After House Republicans introduced the “No More Solyndras Act,” which is scheduled for a Friday vote, Democrats, like Rep. Mike Honda (D-CA), have argued federal loan guarantee programs that funded Solyndra should not be ended.
The "No More Solyndras Act" would sunset the federal green energy loan guarantee programs that funded high-risk ventures like Solyndra.
“There is an urgent need for venture risk in America, and the federal government must be involved through programs like the Department of Energy's loan guarantees,” Honda wrote in The Huffington Post.
Honda said loan guarantee programs that led to Solyndra are needed because, “solar technology in the U.S. faces a big, uphill challenge from foreign competitors who have easy access to capital and inexpensive labor” and, “the cost of building manufacturing plants for solar cells is in the billions of dollars.”
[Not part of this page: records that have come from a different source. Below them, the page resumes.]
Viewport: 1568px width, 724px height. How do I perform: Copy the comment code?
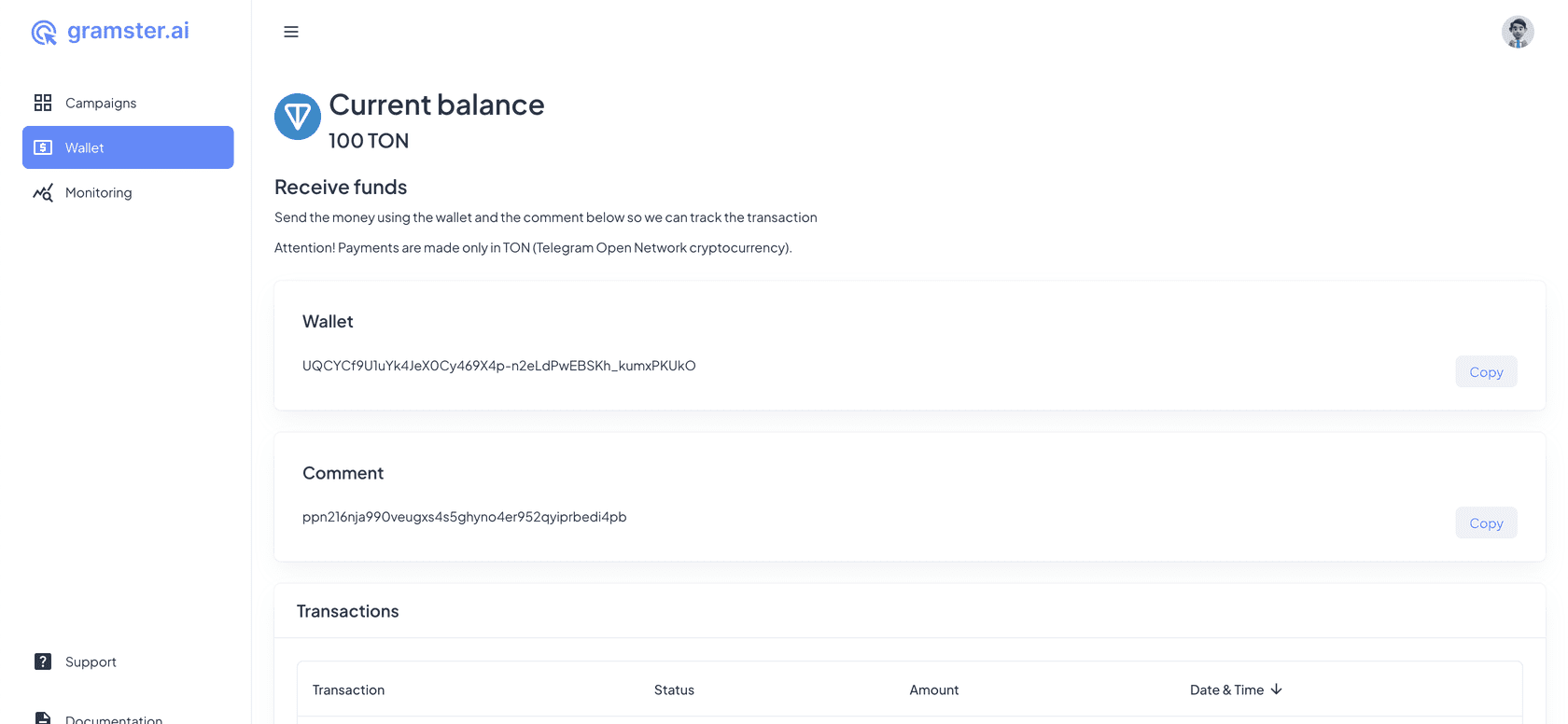tap(1486, 522)
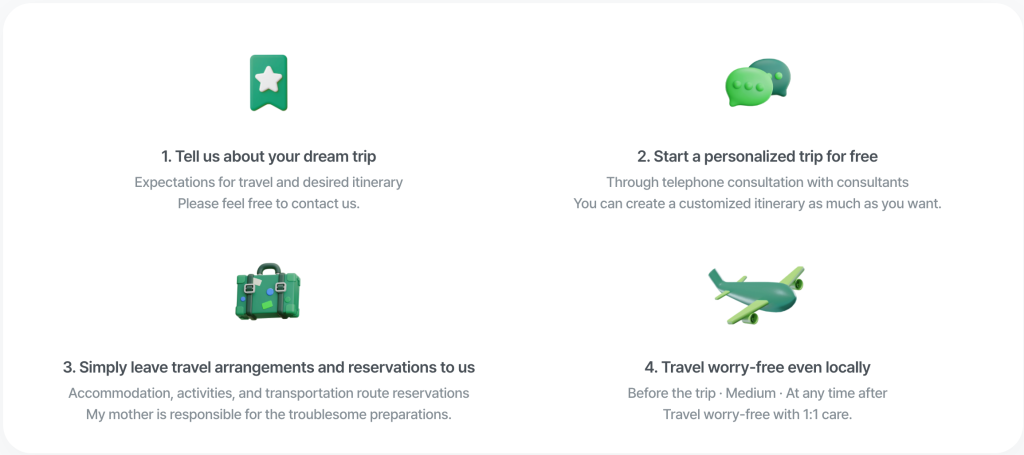Click "Through telephone consultation with consultants" text

757,182
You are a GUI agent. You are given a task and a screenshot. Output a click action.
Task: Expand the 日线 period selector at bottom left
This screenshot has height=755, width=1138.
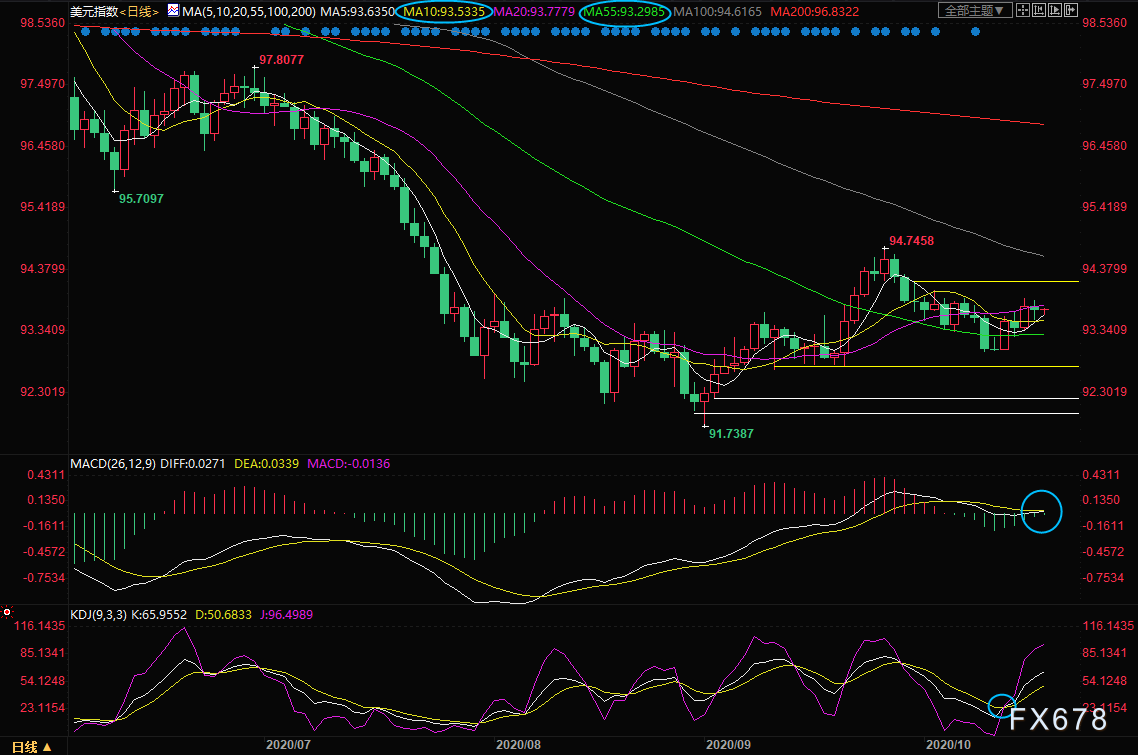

“That kind of investment cannot be delivered with venture capitalist or even bank money,” Honda wrote. “Uncle Sam has to be involved, and because solar is still a developing technology, it will continue to be a high-risk venture.”
Solyndra received a $535 million loan guarantee from the federal government, which was encouraged by some of Obama’s bundlers in a classic case of crony capitalism. Officials in the Energy Department pushed for the loans despite mounting evidence that the company had a high probability of failing. Solyndra went bankrupt in 2011.